Personal information
- Born: 30 June 1887 Rotherhithe, London, Great Britain
- Died: 12 March 1961 (aged 73) Fish Hoek, Cape Town, South Africa
- Height: 1.72 m (5 ft 8 in)
- Weight: 63 kg (139 lb)

Sport
- Sport: Athletics
- Events: 100 m, 200 m
- Club: Polytechnic Harriers, London

Achievements and titles
- Personal bests: 100 yd – 9.8 (1911) 100 m – 10.9 (1911) 200 m – 21.6 (1914)

Medal record
Representing Great Britain
Olympic Games
| Gold medal – first place | 1912 Stockholm | 4 × 100 m relay |

= Victor d'Arcy =

British sprinter (1887–1961)

Victor Henry Augustus d'Arcy (30 June 1887 – 12 March 1961) was a British sprint runner who competed at the 1912 and 1920 Summer Olympics.

== Biography ==
D'Arcy finished second behind Frederick Ramsdell in the 100 yards event at the 1911 AAA Championships.
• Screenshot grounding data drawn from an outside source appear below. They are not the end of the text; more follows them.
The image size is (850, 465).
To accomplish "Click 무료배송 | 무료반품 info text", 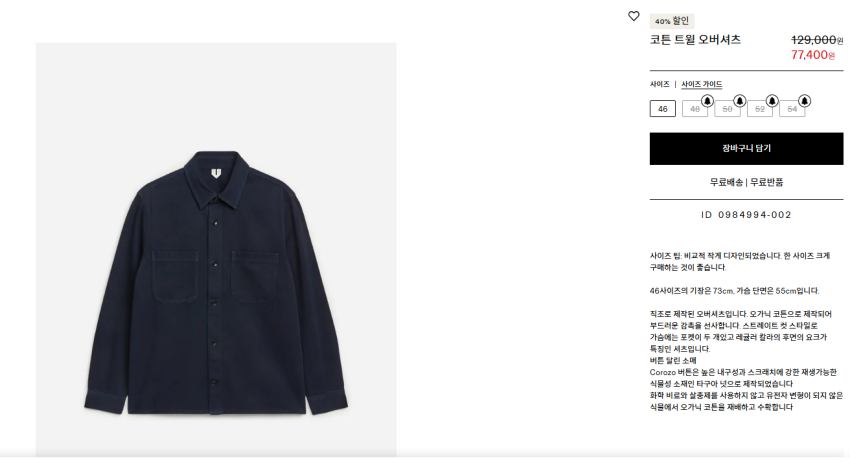I will click(x=746, y=183).
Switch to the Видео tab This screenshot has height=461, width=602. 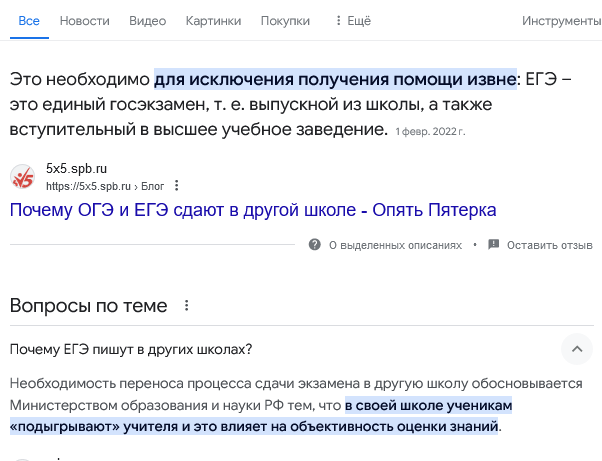(x=147, y=21)
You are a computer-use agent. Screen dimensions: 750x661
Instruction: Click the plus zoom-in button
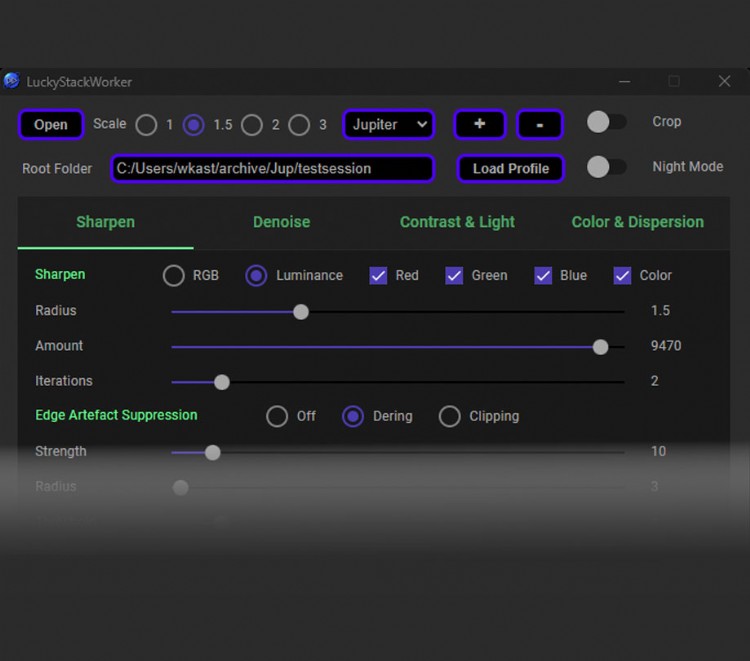point(480,124)
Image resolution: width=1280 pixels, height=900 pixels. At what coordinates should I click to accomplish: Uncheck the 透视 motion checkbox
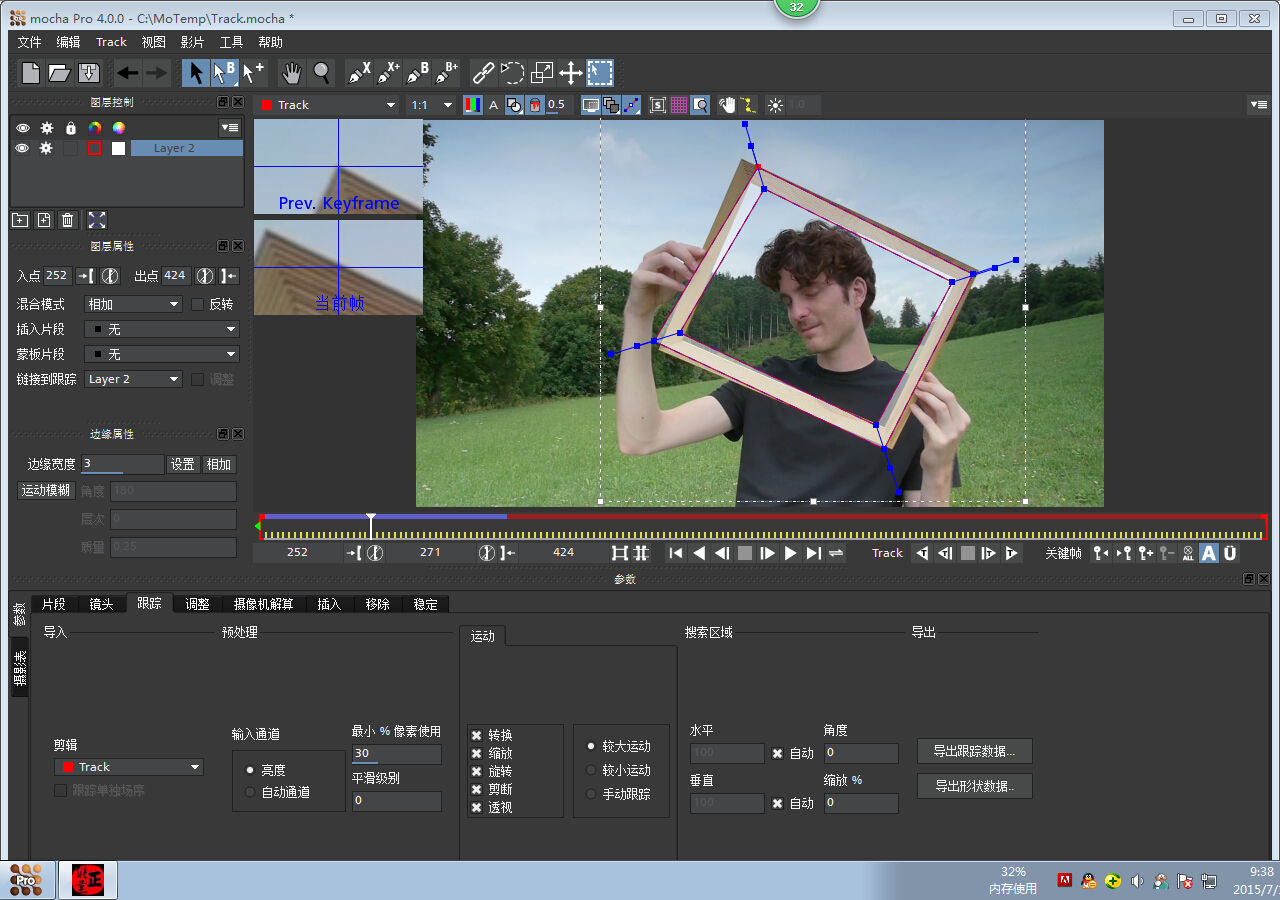pos(476,807)
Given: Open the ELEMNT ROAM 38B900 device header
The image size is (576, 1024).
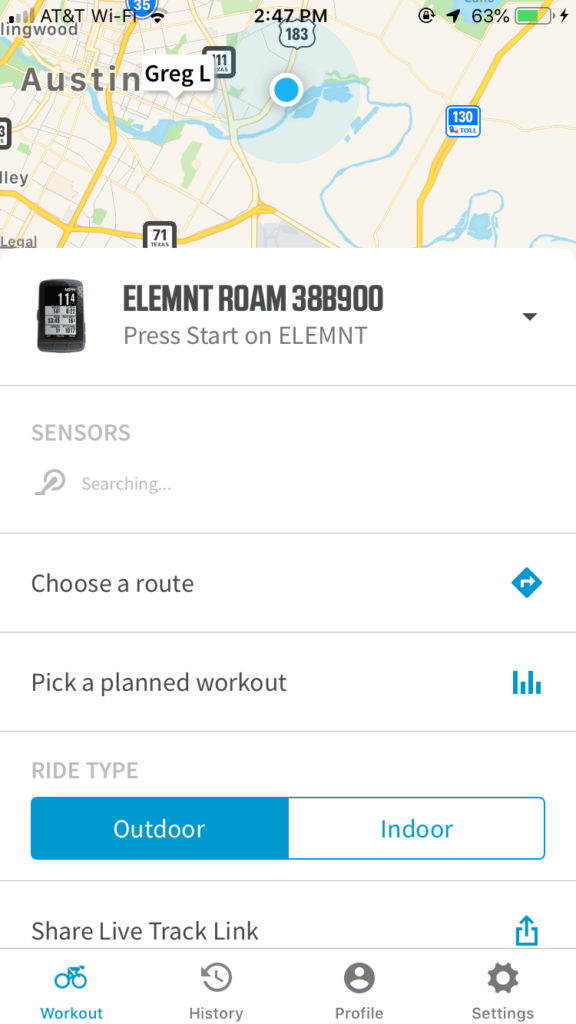Looking at the screenshot, I should click(x=288, y=317).
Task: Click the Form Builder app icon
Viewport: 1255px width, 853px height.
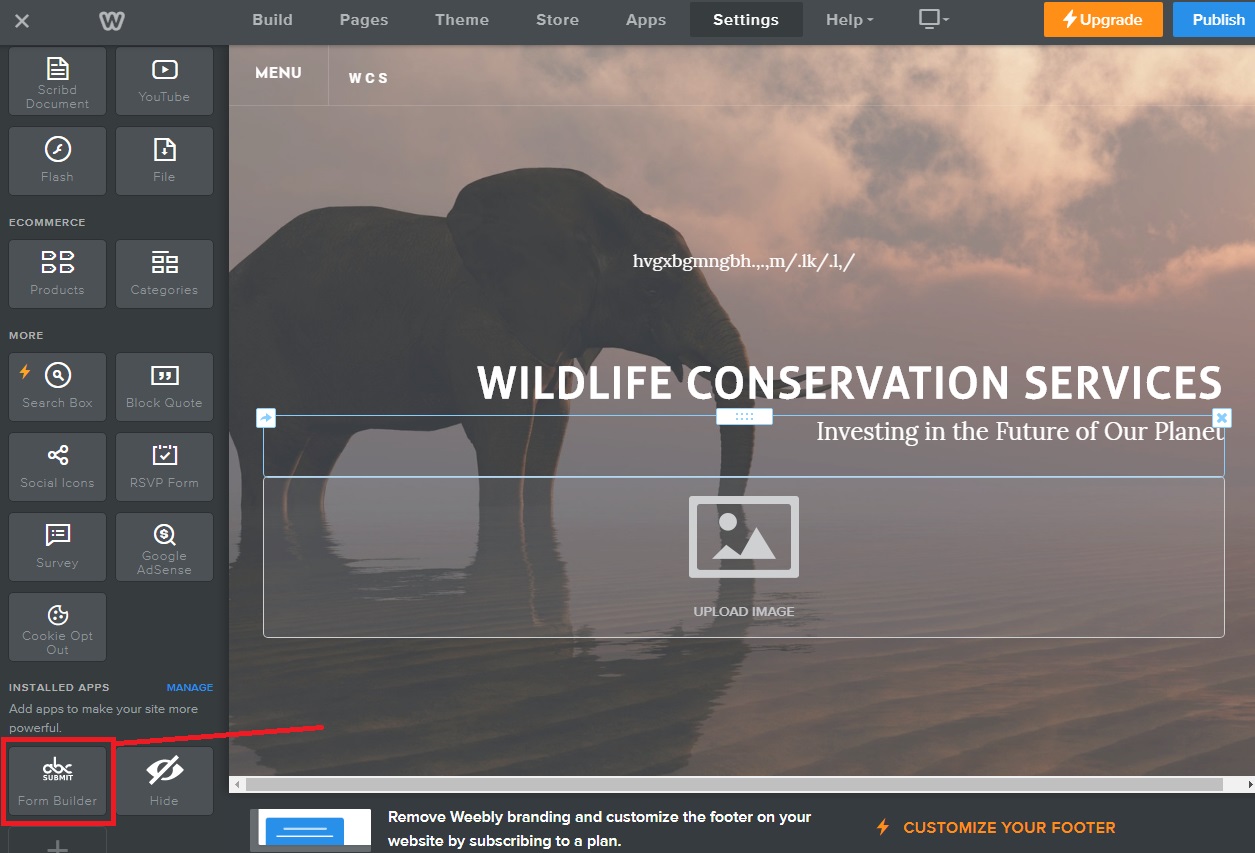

At the 1912 Olympic Games, d'Arcy was eliminated in the semifinals of both 100 m and 200 m events. As a third leg in the British 4 × 100 m relay team, he won a gold medal despite finishing second behind the United States in the semifinal. United States was later disqualified for a fault in passing the baton. The same mistake was made in the final by world record holder and main favourite German team.

The following year, D'Arcy finished second behind Willie Applegarth in the 220 yards event at the 1913 AAA Championships and this was repeated at the 1914 AAA Championships. After the war, d'Arcy continued to race and finished second behind William Hill in the 100 yards event at the 1919 AAA Championships.

At the 1920 Summer Olympics, d'Arcy again reached the semifinals of the 100 m and also ran in the heats of the 200 m. He ran again in the third leg in the British 4 × 100 m relay team, which finished fourth. After the Games, he moved to Rhodesia, where he lived until he died in 1961.